Schools in the US have increasingly been paying lesser attention to programs with regard to the students' stress behavior, commitment to the school, and social development. The Social Development Research Group of the University of Washington conducted a study of almost 600 students which revealed that tackling anti-social tendencies like violence, delinquency, and substance use among students also contributes towards better academic performance.
The progress reported by two groups of students is being followed by the Raising Healthy Children Project, wherein the intervention method has been adopted with one group only. The study has revealed that higher test scores and grades can be achieved in the seventh grade as a result of greater attachment to the school, and better emotional, social and decision making skills. This has a direct bearing upon the grades awarded by the Washington Assessment of Student Learning (WASL) to 10th graders.

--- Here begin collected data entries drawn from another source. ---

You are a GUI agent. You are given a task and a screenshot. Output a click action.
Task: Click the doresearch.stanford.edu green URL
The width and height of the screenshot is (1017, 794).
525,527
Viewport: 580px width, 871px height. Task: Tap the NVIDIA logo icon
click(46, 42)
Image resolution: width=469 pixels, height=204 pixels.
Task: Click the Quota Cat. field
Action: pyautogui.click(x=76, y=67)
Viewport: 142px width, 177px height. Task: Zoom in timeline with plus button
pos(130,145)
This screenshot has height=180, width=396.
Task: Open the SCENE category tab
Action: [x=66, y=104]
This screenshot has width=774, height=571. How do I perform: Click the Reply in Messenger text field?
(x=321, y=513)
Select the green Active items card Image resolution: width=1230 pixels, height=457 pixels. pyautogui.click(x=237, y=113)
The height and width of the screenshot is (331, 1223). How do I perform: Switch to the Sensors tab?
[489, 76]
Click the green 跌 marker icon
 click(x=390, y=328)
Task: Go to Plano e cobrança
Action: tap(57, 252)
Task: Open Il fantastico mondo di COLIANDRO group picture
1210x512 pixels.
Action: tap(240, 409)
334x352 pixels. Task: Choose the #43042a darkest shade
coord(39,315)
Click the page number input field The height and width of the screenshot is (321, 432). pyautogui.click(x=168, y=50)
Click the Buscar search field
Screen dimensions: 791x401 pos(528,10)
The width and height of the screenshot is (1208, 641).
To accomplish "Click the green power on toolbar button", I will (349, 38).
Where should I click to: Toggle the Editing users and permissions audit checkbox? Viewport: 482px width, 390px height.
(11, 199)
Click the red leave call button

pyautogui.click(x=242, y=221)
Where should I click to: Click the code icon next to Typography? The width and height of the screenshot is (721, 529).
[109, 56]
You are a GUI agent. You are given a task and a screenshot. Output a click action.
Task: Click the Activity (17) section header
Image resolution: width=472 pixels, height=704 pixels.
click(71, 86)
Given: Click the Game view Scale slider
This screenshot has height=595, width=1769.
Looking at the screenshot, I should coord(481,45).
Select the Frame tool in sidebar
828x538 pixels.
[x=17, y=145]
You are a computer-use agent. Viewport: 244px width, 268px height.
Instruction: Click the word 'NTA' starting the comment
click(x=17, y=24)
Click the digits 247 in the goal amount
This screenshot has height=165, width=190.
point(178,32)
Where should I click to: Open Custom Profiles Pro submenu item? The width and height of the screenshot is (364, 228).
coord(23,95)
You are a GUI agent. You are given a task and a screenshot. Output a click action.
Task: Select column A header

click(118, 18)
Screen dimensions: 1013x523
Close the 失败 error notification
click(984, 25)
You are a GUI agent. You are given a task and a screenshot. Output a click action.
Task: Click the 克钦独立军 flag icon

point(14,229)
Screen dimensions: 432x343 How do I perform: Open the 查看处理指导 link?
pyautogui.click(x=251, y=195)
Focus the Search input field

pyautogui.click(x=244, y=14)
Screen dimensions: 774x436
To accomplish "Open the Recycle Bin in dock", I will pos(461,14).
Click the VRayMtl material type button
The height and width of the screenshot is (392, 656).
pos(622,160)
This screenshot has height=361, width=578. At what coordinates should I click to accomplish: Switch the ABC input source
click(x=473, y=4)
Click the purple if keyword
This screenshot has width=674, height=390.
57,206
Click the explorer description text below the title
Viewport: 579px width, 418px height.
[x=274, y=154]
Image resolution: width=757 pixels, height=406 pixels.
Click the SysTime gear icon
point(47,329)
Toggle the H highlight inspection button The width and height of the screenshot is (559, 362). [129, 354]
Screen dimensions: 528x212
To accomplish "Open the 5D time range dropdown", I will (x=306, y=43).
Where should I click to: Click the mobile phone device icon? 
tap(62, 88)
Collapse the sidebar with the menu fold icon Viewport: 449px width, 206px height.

Lower grades were on the other hand found to be directly related to aggressive and disruptive behavior, attention problems, and the negative example set by peers, in addition to the early usage of cigarettes and alcohol. Better academic performance by students can be ensured by taking corrective action when negative behavior is detected. Bullying behavior among students is also being discouraged in middle and elementary schools.
The relevant data for the study was collected from sources like parents, students, and the teaching staff. The intervention program was inclusive of workshops for both parents and teachers, and study clubs and summer camps for students. Particular skills are imparted to students, which help them to cope with their problems more effectively, which also contributes towards better academic performance.